Hello, hello, here I am again, just fine, doing just fine, everything’s just—
Hello, here I am again. I’m back with it now, it’s back with me now, my with now is it—
Hello. There’s something terribly wrong here, call a priest. No, wait. Maybe better not.
Hello?
Here I am. Lost myself for a while, fell down some rabbit hole — “I’m late, I’m late,” as my girlfriends used to say — fell down some black nasty... Dead? Who’s dead?
Hello?
I gaze about me, and the interviewer sits patiently, sits watching me, sits patiently watching me. “Hello,” I say.

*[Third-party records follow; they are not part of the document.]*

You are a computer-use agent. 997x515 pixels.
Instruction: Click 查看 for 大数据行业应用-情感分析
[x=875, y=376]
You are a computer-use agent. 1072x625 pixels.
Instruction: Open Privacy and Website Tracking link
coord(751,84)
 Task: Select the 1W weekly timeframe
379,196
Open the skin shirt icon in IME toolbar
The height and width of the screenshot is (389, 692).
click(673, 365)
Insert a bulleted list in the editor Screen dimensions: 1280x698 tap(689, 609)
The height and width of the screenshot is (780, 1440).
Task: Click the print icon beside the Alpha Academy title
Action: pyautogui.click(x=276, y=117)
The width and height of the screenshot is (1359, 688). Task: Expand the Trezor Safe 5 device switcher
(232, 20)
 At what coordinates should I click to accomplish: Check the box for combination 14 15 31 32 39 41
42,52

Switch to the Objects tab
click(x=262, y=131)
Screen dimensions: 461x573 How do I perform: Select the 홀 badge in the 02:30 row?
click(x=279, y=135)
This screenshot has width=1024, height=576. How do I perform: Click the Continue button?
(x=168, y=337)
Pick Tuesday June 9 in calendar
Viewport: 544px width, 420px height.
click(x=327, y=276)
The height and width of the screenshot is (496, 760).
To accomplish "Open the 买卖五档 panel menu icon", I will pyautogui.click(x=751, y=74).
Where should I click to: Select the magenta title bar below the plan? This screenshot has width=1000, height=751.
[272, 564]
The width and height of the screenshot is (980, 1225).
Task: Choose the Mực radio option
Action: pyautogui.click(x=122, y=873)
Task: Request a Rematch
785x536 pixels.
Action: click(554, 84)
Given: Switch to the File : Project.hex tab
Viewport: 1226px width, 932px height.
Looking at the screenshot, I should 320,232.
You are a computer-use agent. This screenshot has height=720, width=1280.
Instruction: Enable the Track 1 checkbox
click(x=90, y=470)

“Hello,” he says. “Are you all right?”
“Jes fine,” I say.
“And you remember—”
“The story of my life,” I tell him, “in its endlessly unreeling permutations. I remember now. Where exactly were we in the sequence of events?”
“Your new agent,” he says, reading from his notes, “had told you to start with a biker picture.”
“Precisely so!” I say, delighted to be on track again. So inconvenient to fade in and out like that, I really must talk to my doctors about it, find some different formulation— No; they’ll all just use those dread words:
Cut.
Down.
And the hell you say, doc. I didn’t come this far to cut down. Not me. “Shit!” I cry, staring at the interviewer, who looks more and more like a fish in a sports jacket. “I’ve lost it again,” I confess.
“Biker picture,” he says.
“That’s it! Okay! All right, the biker was shot in the studio, came out exactly the way we wanted. I mean exactly the way we wanted: a crowd churner but a stomach pleaser as well, good gross, good reviews, good first step.”
“Sounds good,” the interviewer says.
Is he trying to be funny? I peer sharply at him, but he’s as deadpan as ever, dead fish in a pan. “Right,” I say. “Anyway, next was the pathologic killer, and that involved six weeks’ location in Mexico. My first time out of the country. Marcia had another picture then, up here, so down there I went, all on my own. Money in my pocket. Fame starting. Travel in foreign lands. Starring in a movie! I told Buddy, up here, before I got on the plane, I said, “My dreams are coming true before I dream them.”
The interviewer actually brightens up; he looks actually pleased for me. “That must be terrific,” he says.
“That’s just what it is. That’s just what it is. But then, what happened next...”
“Mr. Pine?
“Mr. Pine?”
“Nuhh?
“You were in Mexico. What happened next, you said.”
“Oh, what happened next. Yeah.” I make a smile. “Midway through, down there, my leading lady got laryngitis, couldn’t scream at all for five days. I took the opportunity to rush home and see my darling Marcia.”